Ora chiede alla Corte Suprema non solo di ribaltare le sue precedenti sconfitte nei tribunali inferiori, ma anche di riesaminare la storica sentenza Obergefell v. Hodges del 2015, che ha stabilito il diritto costituzionale al matrimonio tra persone dello stesso sesso in tutti gli Stati Uniti.
Nonostante la sfida legale, il sostegno pubblico rimane forte. Secondo un sondaggio Gallup di maggio 2024, il 69% degli americani ritiene che il matrimonio tra persone dello stesso sesso debba essere legale. Il sostegno è più alto tra i Democratici (83%), tra gli indipendenti è al 74% e tra i Repubblicani solo al 46%.
All’inizio di quest’anno, la U.S. Court of Appeals per il 6° Circuito ha respinto la richiesta di Davis basata sulla libertà religiosa, stabilendo che agiva come funzionaria governativa e non come cittadina privata. Una giuria aveva precedentemente assegnato 50.000 dollari di risarcimento alla coppia gay a cui era stata negata la licenza matrimoniale.
All’interno della Corte Suprema, le opinioni sono divise.

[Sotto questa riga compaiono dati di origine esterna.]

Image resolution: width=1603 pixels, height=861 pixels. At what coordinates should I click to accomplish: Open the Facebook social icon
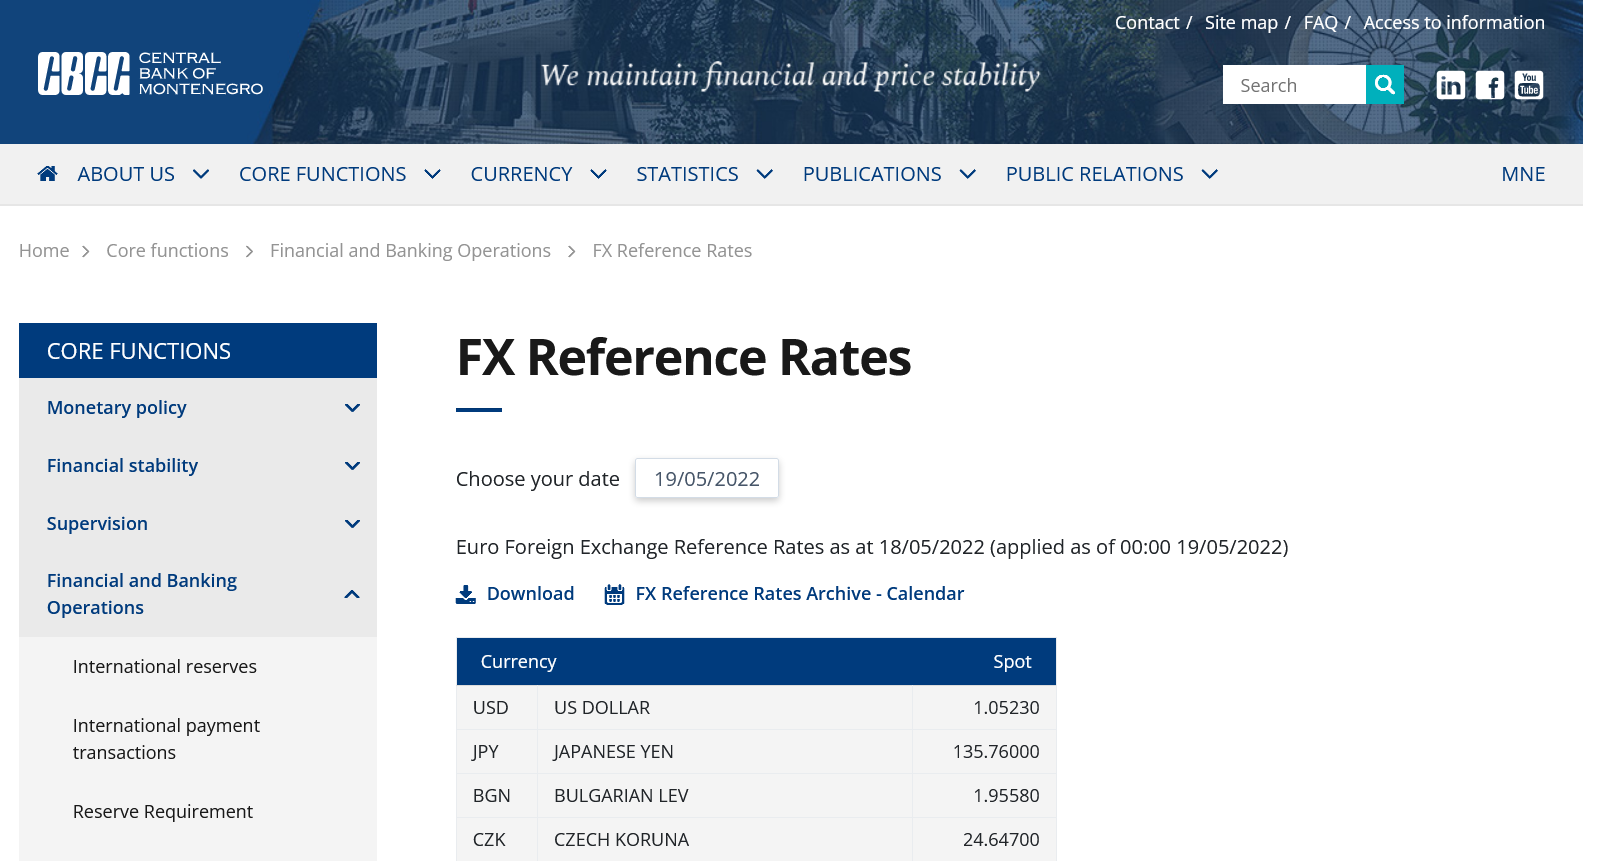1489,86
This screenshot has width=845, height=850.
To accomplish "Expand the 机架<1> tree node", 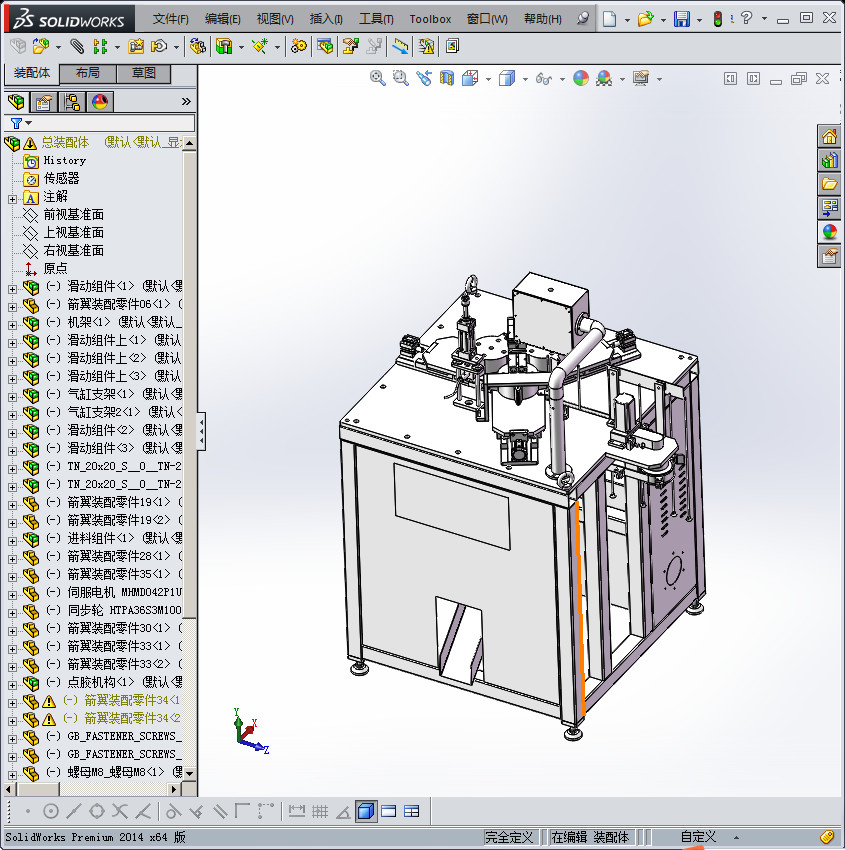I will [12, 323].
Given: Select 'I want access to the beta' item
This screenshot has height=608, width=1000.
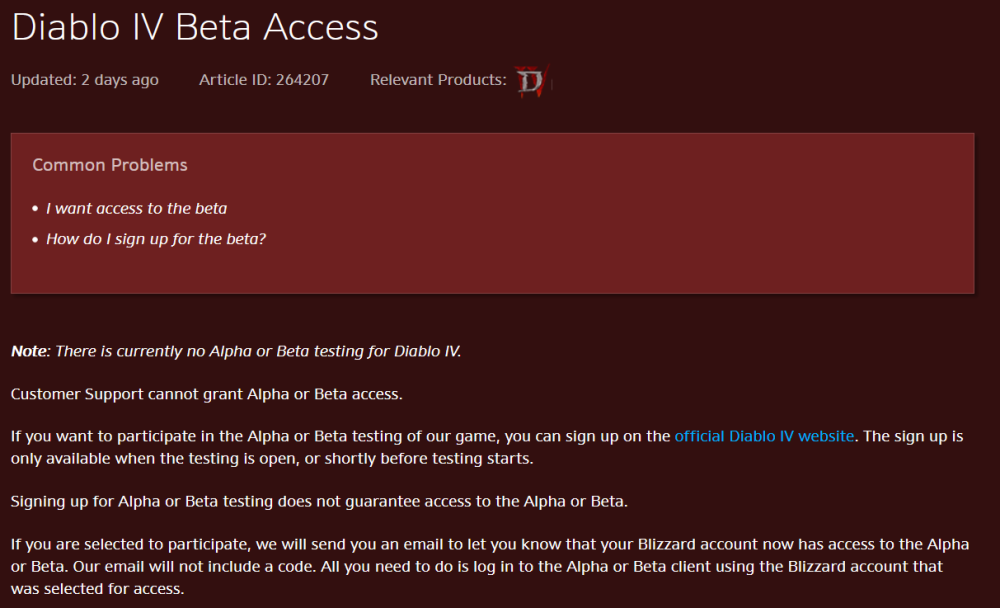Looking at the screenshot, I should (x=136, y=208).
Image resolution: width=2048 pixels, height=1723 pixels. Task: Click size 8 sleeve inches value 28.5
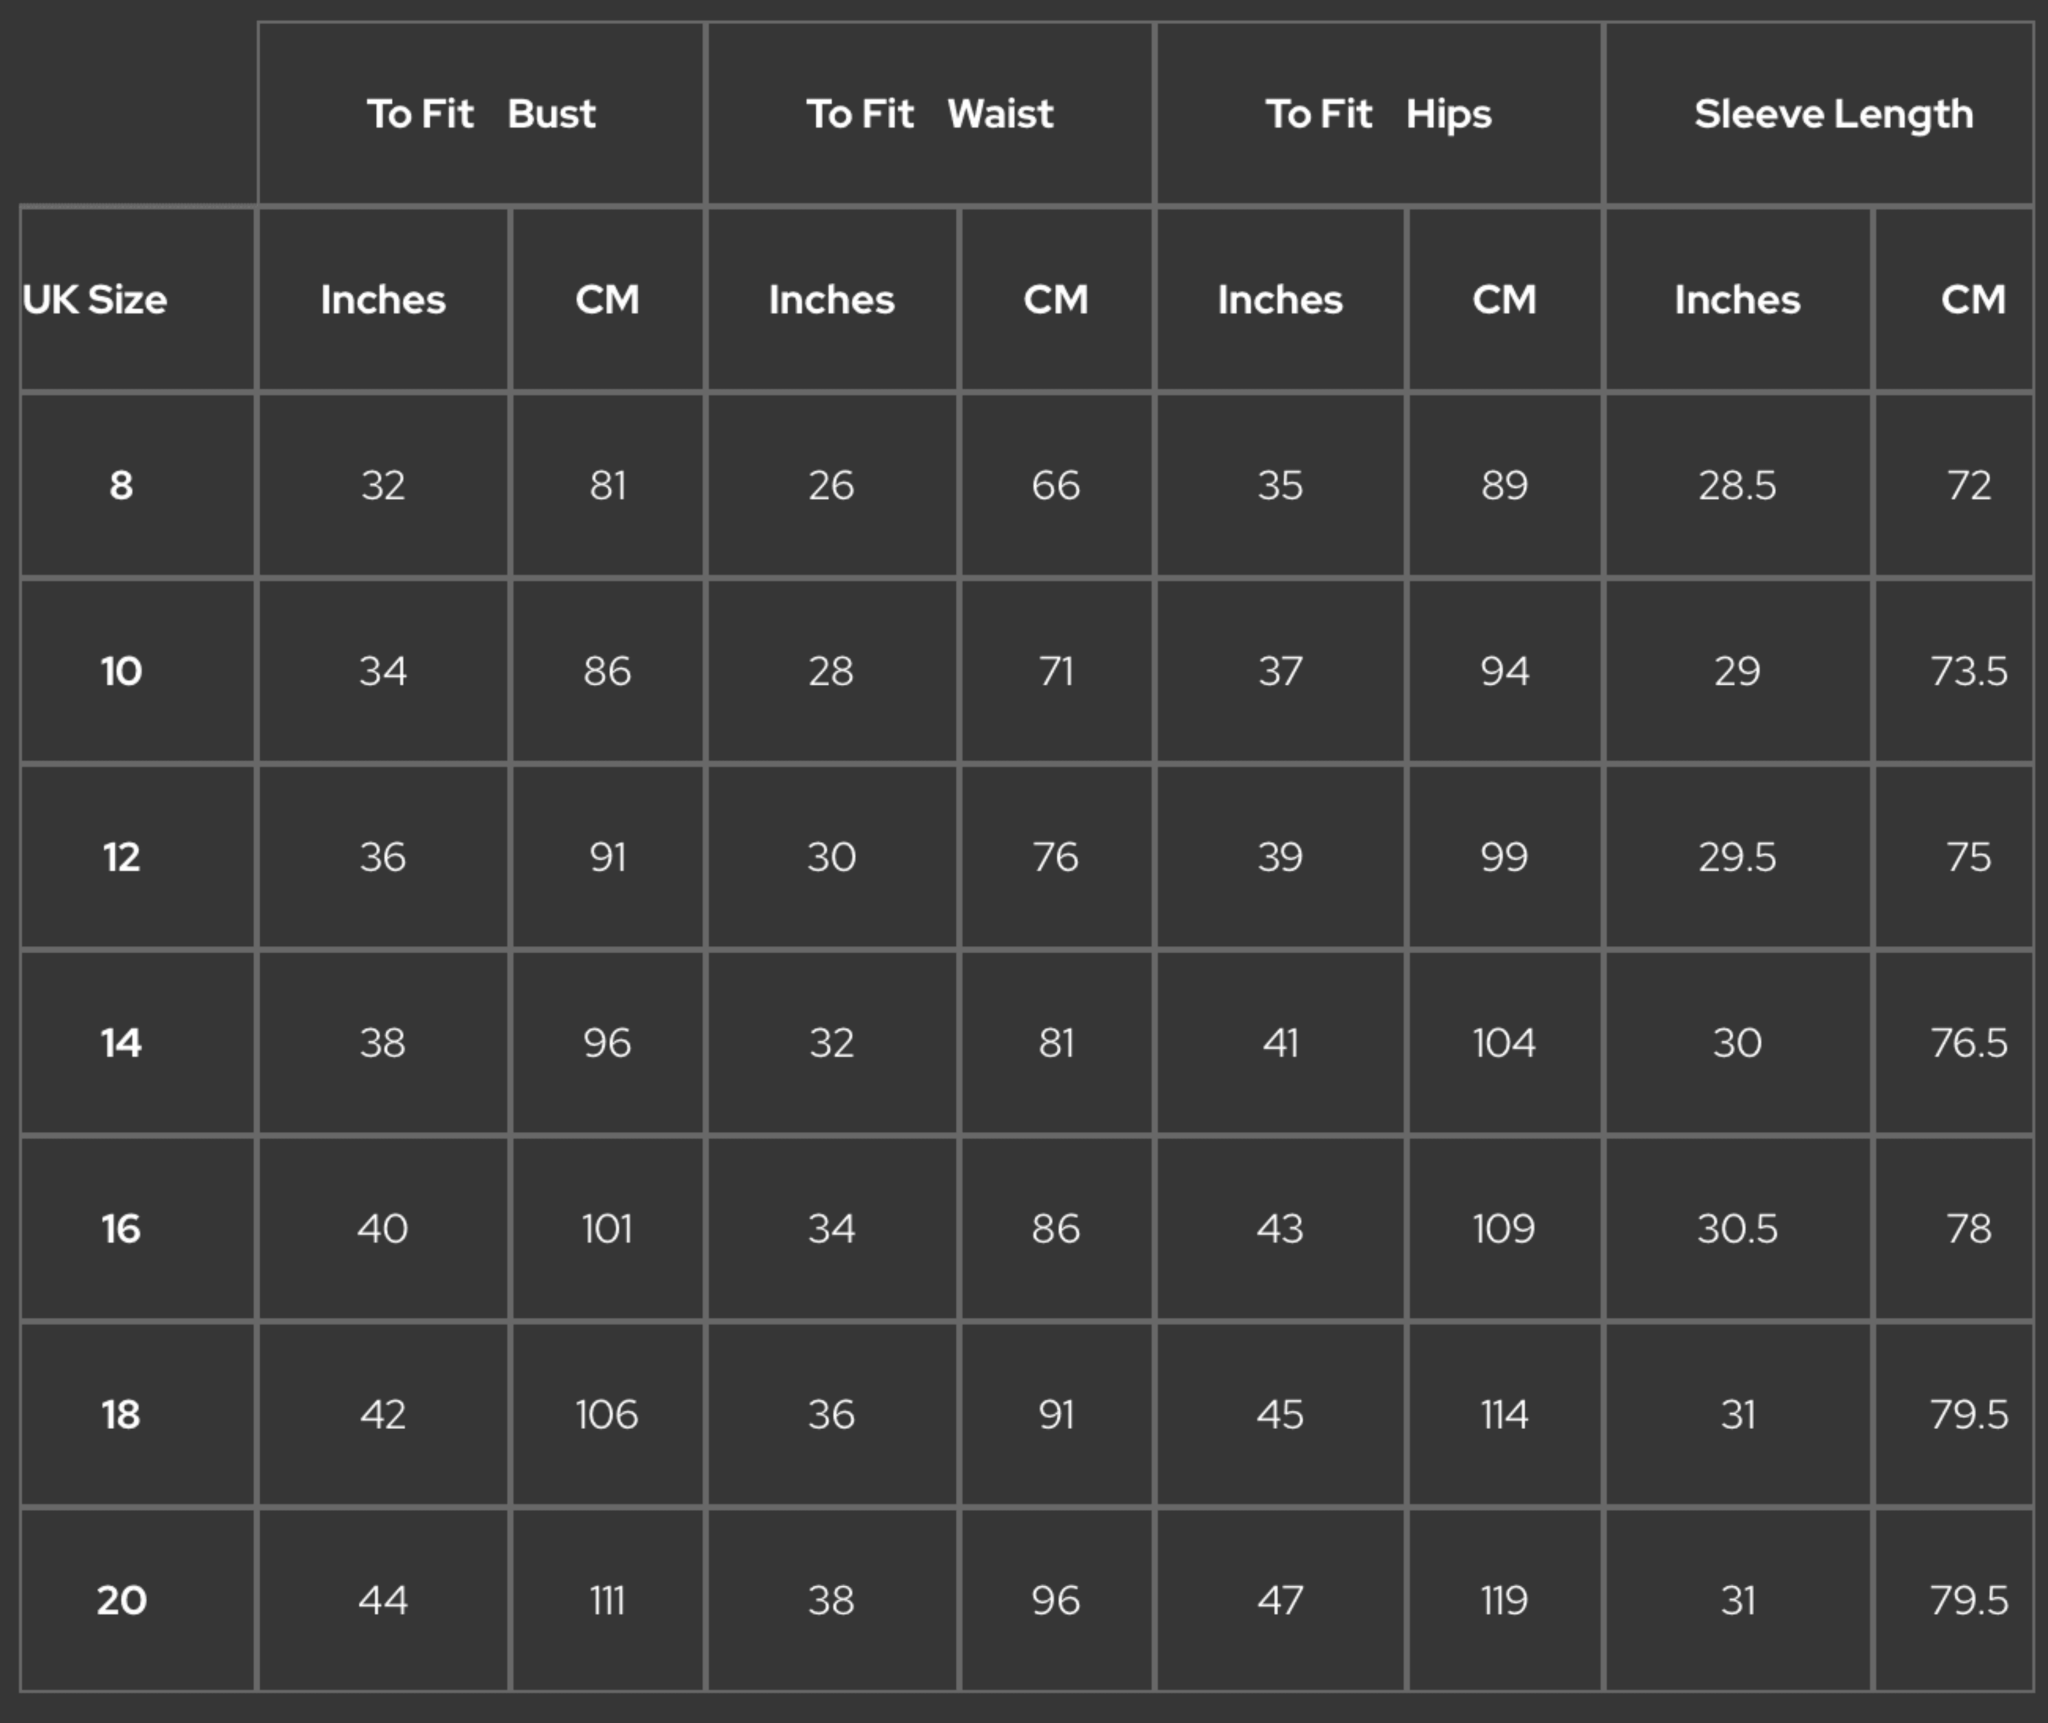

Clarence Thomas e Samuel Alito hanno sostenuto che Obergefell sia andata troppo oltre nell’espandere i diritti costituzionali, mentre Amy Coney Barrett ha recentemente evidenziato che milioni di americani hanno costruito la propria vita e status legale sul matrimonio tra persone dello stesso sesso.
Se la Corte rifiuterà di prendere in esame il caso, le precedenti sentenze contro Davis rimarranno valide. La decisione potrebbe essere annunciata già il 10 novembre. Qualora la Corte accetti di esaminare il caso, rappresenterebbe la sfida più diretta ai diritti del matrimonio tra persone dello stesso sesso dal 2015, con potenziali conseguenze importanti per i diritti LGBTQ+ negli Stati Uniti.